UK charity The Food Foundation has welcomed the new National Food Strategy for England, saying it makes the case for government intervention, as it would be near-impossible for citizens to make the necessary dietary changes on their own.
It says the strategy could tackle many of the issues highlighted in its Broken Plate Report presenting 10 metrics against England’s food system crisis.
Foundation Chair Laura Sandys said, “The strategy that is both comprehensive and clear in its recommendations.
“The challenges cannot be solved with piece meal, one off initiatives but require deep systemic change. This whole system change is very well represented throughout the strategy.
“We were very pleased that our Executive Director, Anna Taylor OBE was able to contribute so fully.”
The charity welcomes recommendations on sugar and salt taxes to encourage reformulation, mandatory business reporting, action on children’s food insecurity, increasing access to fruit and vegetables, and strengthening food system governance.
“Young people called for more education about cooking and the food system”
The Food Foundation consulted young people around England to discuss food in relation to health, the environment and affordability.

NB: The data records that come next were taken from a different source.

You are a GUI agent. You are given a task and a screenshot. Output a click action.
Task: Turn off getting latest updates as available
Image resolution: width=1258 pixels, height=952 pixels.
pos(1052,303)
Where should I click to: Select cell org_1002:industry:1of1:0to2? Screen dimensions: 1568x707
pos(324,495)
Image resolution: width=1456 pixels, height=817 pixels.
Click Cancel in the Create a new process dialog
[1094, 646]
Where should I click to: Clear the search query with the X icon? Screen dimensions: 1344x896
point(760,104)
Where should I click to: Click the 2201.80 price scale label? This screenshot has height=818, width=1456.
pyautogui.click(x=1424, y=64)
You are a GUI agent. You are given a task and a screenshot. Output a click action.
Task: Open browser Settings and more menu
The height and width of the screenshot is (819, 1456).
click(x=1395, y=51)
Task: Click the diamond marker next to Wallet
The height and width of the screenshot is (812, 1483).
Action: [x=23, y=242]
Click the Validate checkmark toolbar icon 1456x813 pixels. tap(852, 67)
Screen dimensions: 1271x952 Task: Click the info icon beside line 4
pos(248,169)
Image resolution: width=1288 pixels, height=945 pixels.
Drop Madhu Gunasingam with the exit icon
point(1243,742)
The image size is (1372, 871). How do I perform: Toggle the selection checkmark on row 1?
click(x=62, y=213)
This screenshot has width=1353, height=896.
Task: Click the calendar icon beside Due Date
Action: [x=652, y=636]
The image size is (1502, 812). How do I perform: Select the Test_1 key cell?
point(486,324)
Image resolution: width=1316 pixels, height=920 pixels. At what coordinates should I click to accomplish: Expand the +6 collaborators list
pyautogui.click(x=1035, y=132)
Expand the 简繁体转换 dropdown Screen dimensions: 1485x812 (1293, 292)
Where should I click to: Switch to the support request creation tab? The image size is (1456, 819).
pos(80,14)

A final national workshop was held online, bringing together 22 young people with Food Strategy lead Henry Dimbleby and members of the National Food Strategy team at the Department for Environment, Food and Rural Affairs (Defra).
The young people called for more education about the food system and its impact on our health and the planet. More cooking skills and nutrition should be taught from an early age, they said. Healthy food should attract higher advertising budgets and consumer information should be clearer.
They asked for better government policy to stimulate greener agricultural policies, shifts in consumer diets, greener packaging and promotion of locally sourced food.
And they said everyone should have access to affordable healthy and sustainable food.